Indian Hindu Group Calls Maharashtra Strike; Mumbai May Be Shut

Mumbai, Feb. 28 (Bloomberg) -- India's commercial capital Mumbai faces shutdown tomorrow after a Hindu group called a strike in western Maharashtra province to protest the killing of 58 people in a train fire in neighboring Gujarat yesterday.

``The entire Maharashtra state including Mumbai will be shut tomorrow,'' said Subhash Ashar, a secretary at the Vishwa Hindu Parishad, or World Hindu Council. ``We have been assured support by the Bharatiya Janata Party, the Rashtriya Swamsevak Sangh and the Bajrang Dal, besides steel, food grain and yarn merchants.''

The train, attacked in Godhra, Gujarat, was carrying members of the Vishwa Hindu Parishad, or World Hindu Council. They were returning to Gujarat after participating in a campaign to build a temple at Ayodhya in northern Uttar Pradesh, adjoining a site where a mosque was demolished by Hindu extremists in 1992.

Tomorrow's strike call comes almost a decade after the mosque demolition sparked two waves of religious rioting in Mumbai that killed more than 1,000 people, followed by a series of bomb attacks in March 1993 that killed about 250.

Violence broke out in Gujarat in retaliation against the train killings with groups setting fire to shops, restaurants and buses in its biggest city Ahmedabad, which, along with other towns in the province, witnessed riots after the 1992 demolition.

There's concern that rioting may spread across India unless the ruling Bharatiya Janata Party is able to curb sister organizations such as the Parishad, said N. Bhaskara Rao, chairman of the Centre for Media Studies in New Delhi.

Religious Riots

The death toll in religious violence a decade ago amounted to about 2,000 across the country in what were the worst such riots since India's independence in 1947.

The Hindu Shiv Sena party, whose leader was accused of inciting religious hatred at the time, has said it will support the strike, the Vishwa Hindu Parishad said.

``We have got assurances from the Shiv Sena that they'll support the general strike in Mumbai,'' said Rajiv Samant, a Parishad spokesman. The Shiv Sena runs city hall in Mumbai and is an ally of the Bharatiya Janata Party, which backed the building of the temple at Ayodhya in 1992.

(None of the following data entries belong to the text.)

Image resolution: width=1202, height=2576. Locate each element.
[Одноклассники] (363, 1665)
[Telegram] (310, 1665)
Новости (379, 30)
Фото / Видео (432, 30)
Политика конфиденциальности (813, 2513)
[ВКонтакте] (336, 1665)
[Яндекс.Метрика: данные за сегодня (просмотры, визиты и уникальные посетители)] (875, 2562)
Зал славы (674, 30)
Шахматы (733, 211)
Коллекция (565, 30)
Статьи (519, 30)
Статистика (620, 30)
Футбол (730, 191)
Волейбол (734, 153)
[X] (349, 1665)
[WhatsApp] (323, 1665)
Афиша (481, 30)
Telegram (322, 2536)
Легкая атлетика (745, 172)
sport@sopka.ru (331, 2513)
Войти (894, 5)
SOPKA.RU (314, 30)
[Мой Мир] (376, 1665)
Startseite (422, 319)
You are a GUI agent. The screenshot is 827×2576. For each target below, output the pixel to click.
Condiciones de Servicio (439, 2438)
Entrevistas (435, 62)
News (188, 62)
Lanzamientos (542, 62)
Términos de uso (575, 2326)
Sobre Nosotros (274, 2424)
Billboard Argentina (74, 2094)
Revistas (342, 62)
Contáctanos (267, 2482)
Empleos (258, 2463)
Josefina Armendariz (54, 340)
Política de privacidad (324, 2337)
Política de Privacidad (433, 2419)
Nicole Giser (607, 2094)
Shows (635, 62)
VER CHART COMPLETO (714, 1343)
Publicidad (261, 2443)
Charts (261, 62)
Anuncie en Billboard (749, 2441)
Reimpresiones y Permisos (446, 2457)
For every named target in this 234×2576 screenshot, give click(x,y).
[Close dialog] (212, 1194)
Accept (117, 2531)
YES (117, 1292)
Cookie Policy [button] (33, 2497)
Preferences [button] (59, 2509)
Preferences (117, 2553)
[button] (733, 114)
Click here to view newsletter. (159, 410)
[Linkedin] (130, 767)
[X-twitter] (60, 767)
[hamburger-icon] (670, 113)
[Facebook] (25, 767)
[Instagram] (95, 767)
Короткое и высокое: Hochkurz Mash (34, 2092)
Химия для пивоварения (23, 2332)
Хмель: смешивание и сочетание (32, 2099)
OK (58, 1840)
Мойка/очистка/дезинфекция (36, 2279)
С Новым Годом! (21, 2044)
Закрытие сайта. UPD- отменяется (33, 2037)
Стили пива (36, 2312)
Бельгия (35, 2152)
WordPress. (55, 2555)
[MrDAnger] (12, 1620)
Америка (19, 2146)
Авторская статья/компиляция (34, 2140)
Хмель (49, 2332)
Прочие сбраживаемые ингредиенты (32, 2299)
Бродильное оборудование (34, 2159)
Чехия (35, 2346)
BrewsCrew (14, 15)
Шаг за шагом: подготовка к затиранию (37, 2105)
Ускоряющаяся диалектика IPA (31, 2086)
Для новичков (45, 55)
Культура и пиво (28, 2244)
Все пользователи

Prime Minister Atal Bihari Vajpayee, also a Bharatiya Janata Party member, has, however, asked the Parishad to suspend its campaign to build the temple in the interests of national security.

The Parishad earlier this month gave the Indian government until March 12 to approve the building of a temple at Ayodhya, which they say is the birthplace of Lord Rama, one of Hinduism's principal deities. The Parishad said the mosque demolished in 1992 had been built on a site where a temple once stood.

Mumbai is India's financial capital and is headquarters to most of the country's top companies and banks, besides being home to its busiest ports, two of its biggest stock exchanges and the biggest gold and diamond-trading center.

The state government has postponed school exams on concern there may be disruption in the city tomorrow.